As a conclusion to the Annual Conference on Friday 9 May, Cholpon Degenbaeva gave a presentation of the water fund as it had become, shaped by a week of discussions and consultation with guest speakers, students and faculty members. After the presentation we asked Cholpon to explain how the Water Fund came about.
Q. Cholpon, how did your interest for this project, and your collaboration with WasserStiftung, start?
A. The WasserStiftung had shared the idea of creating such a fund with our professor, Rafael Ziegler. As a result, ECLA students together with Rafael decided to develop the idea further. This project is a collaborative effort towards a meaningful contribution to a solution to the real world’s problems. As for my interest in the project, it is based on my personal belief that everyone can make a difference in such matters.
Q. How did you feel about the presence and the contribution of the guest lecturers in the seminars which were dedicated every day to this project? Did they have an extensive influence on the final form of the charter?
A. The guest lectures were, indeed, the stars of the Annual Conference. Each speaker brought new and valuable insights for the project.
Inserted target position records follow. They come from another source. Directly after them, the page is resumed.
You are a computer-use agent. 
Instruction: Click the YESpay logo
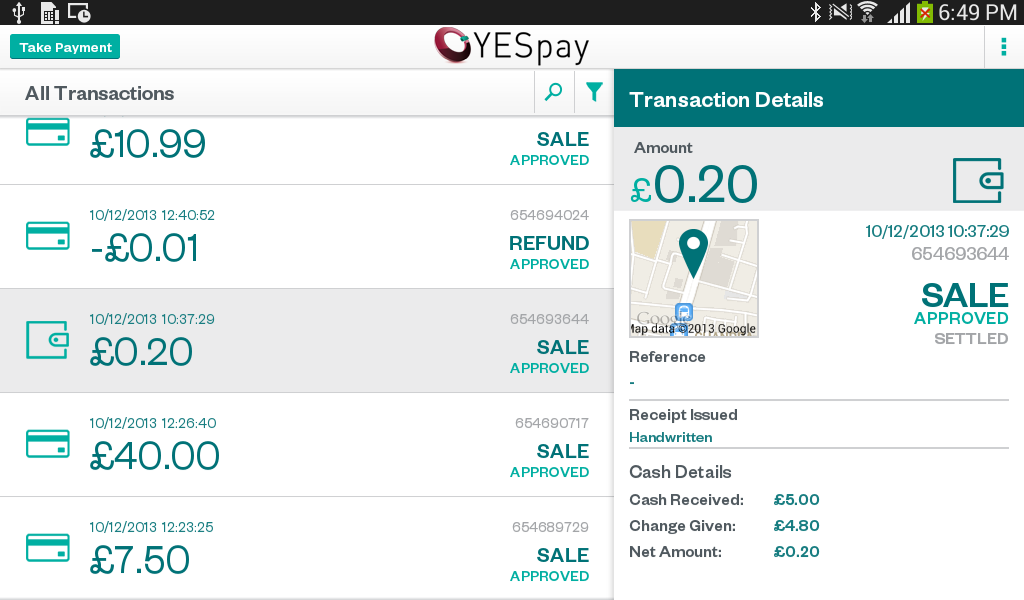pos(511,46)
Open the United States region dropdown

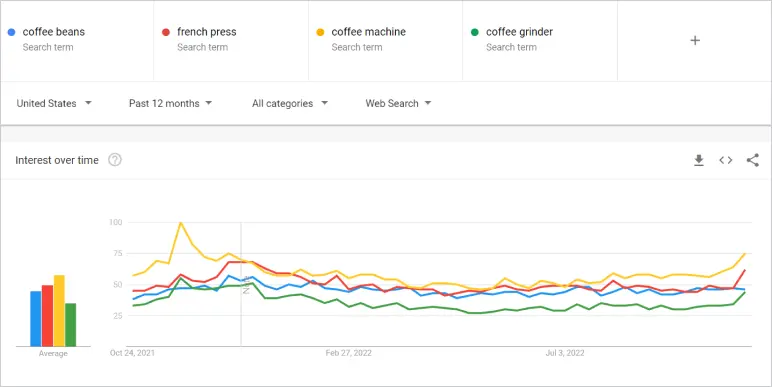54,103
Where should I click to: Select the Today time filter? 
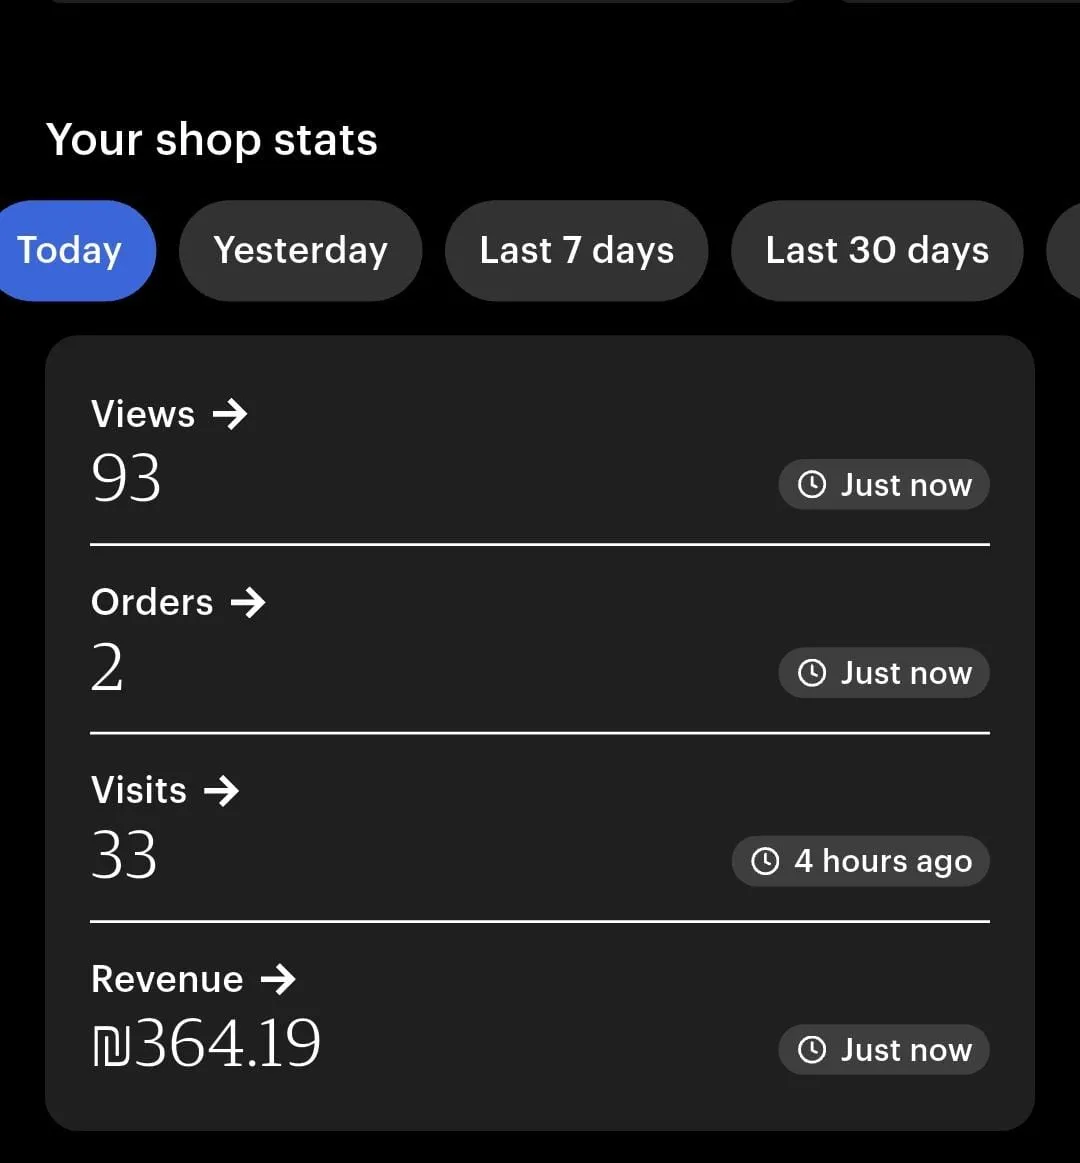[x=72, y=250]
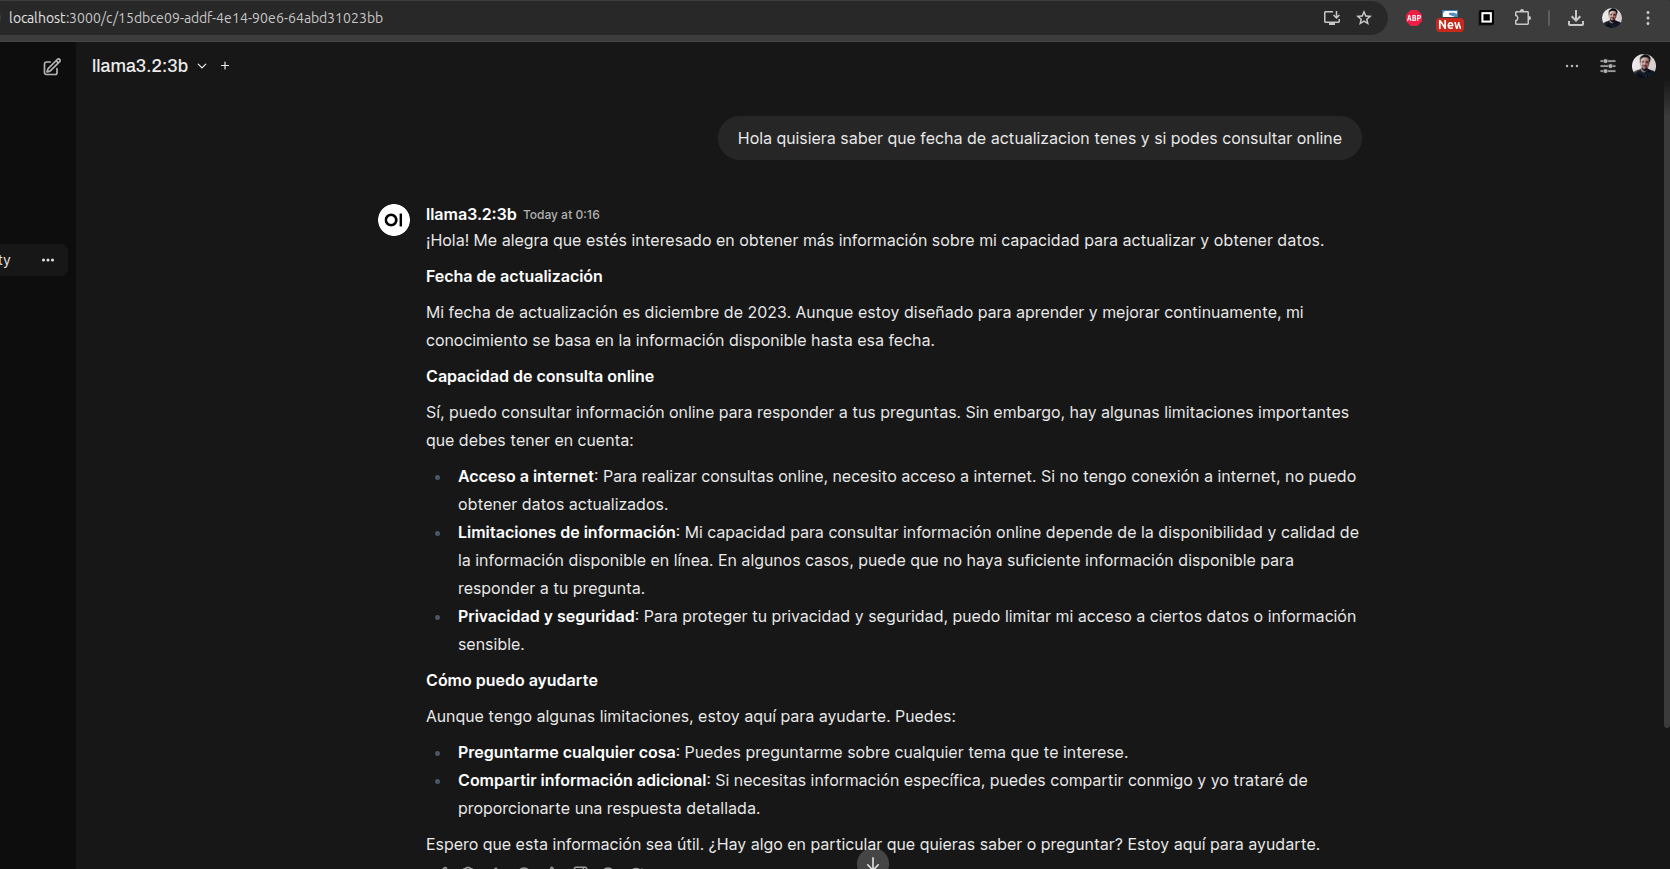Click the page's vertical scrollbar
The image size is (1670, 869).
point(1665,400)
Their participation in seminars helped us move forward.
Q. What was the outcome of the several discussions at the end of the Annual Conference? Where is the Water Fund going, now that Annual Conference is concluded?
A. The Annual Conference ended, but the work on our project is still going on. Currently, the project has three proposals to present to the WasserStiftung. These proposals are aimed at different areas, but they are all connected with the issue of water justice and a human right to water. We are hoping that these proposals will be useful and that in future we could continue working with the WasserStiftung.